Take Mr. Obama's red pill-blue pill example. What if the pricey blue pill is actually better than the cheaper red one? What if it's better but just a little bit? What happens when a yellow pill comes along, costing twice as much as the blue? What happens if there's a new procedure that cures the ailment, but at an even bigger cost?
Instead of taking on these hard questions, Mr. Obama emphasizes wringing waste and inefficiency out of the system. Certainly it's there -- Mr. Obama cited repetitious tests as one example -- and it makes sense to change payment policies to reward better care and remove incentives for unnecessary procedures. Preventive care can save money in some situations: Mr. Obama pointed to the situation of the diabetic who obtains nutrition advice and avoids an unnecessary amputation. But mostly it doesn't. A 2008 study published in the New England Journal of Medicine concluded, "Although some preventive measures do save money, the vast majority reviewed in the health economics literature do not."
More important, lowering the level of spending, although a good thing, is different from slowing the rate of spending growth. Without the second, the underlying problem persists; it will just pinch more slowly.
To his credit, Mr. Obama gets this. "I won't sign a bill that doesn't reduce health-care inflation," he said Wednesday night. Here's the difficulty, though: The fundamental driver of health-care inflation is technological innovation. The Congressional Budget Office (CBO) estimates that new technology accounts for about half the increase in health-care costs over the past several decades.
This is, for the most part, a good thing. Adjusted for inflation, health-care spending per person is six times what it was 40 years ago. But no one today would settle for 1960s-style medicine. Treating patients with heart disease was inexpensive then, because there wasn't a great way to detect problems before a heart attack and not much to do afterward. Today, angiograms can diagnose blockages. Bypasses and angioplasty can fix them. Drugs such as beta blockers can prevent repeat heart attacks. So spending for coronary care has soared, along with survival rates. Some medical innovations can save money, but the general arc has been better treatment -- at higher costs.
There are reasons to hope that "comparative effectiveness research" -- spending to determine what treatments work best -- can make inroads on health spending. A Dartmouth study of regional variations in Medicare costs found no correlation between higher spending and better outcomes. Knowing more about which treatments are effective is essential, but, without a mechanism to put that knowledge into action, it won't be enough to bend the cost curve.
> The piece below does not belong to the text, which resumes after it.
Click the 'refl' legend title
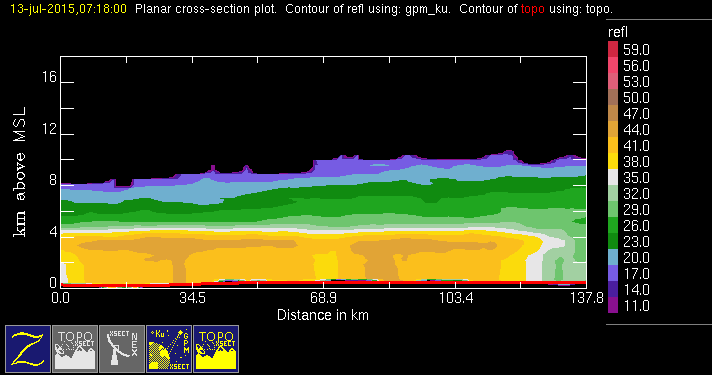The image size is (712, 375). (618, 32)

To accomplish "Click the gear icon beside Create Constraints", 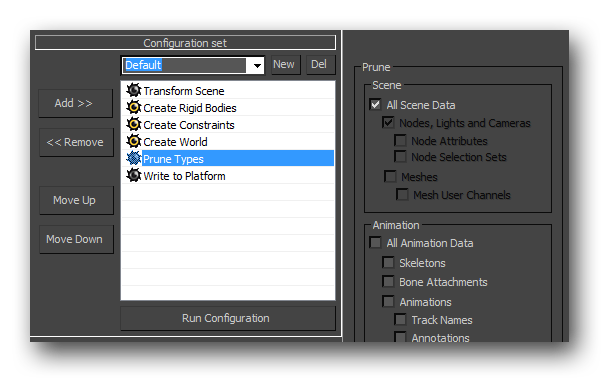I will [134, 124].
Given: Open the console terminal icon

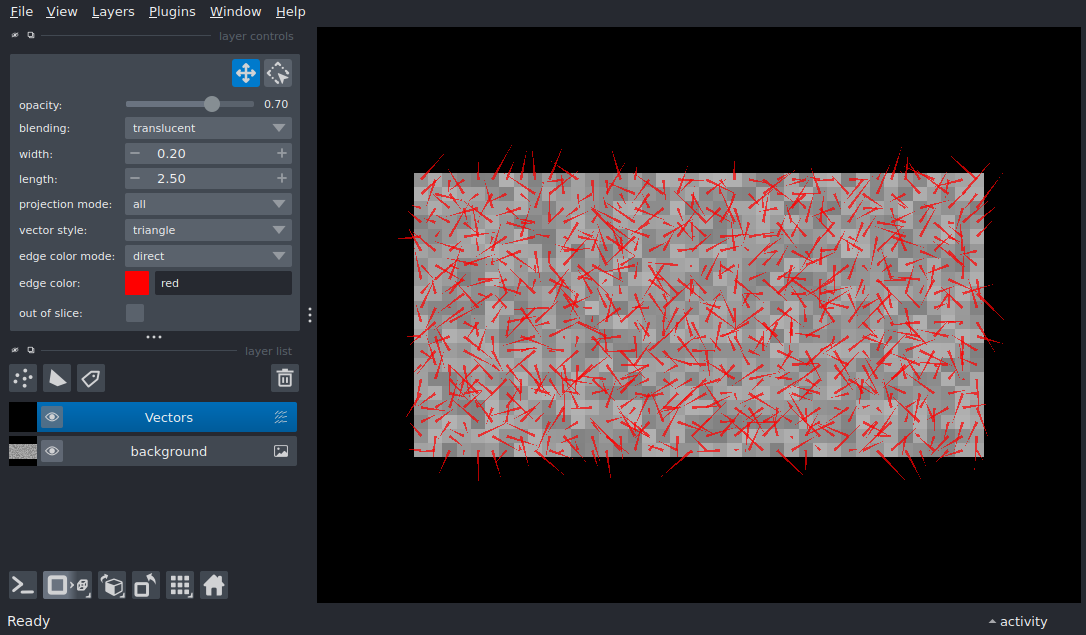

As CBO Director Douglas Elmendorf testified in February, "Given the central role of medical technology in cost growth, reducing or slowing spending over the long term would probably require decreasing the pace of adopting new treatments and procedures or limiting the breadth of their application."
In other words, you can't always get what you want -- at least not if you want costs to be lower. This would require an enormous change from current practice, particularly in Medicare, which under existing rules covers all treatments with net medical benefits, regardless of cost. Private insurers, certainly, have much more leeway in making coverage determinations, but the backlash from the managed-care experience of the 1990s and pressure to follow Medicare policies restricts insurers' willingness to limit coverage.
The current system is untenable and getting worse, with employers dropping insurance and premiums rising for those who still have it. Reform is essential. But Mr. Obama does the public a disservice by acting as if it will not require anything from them in return.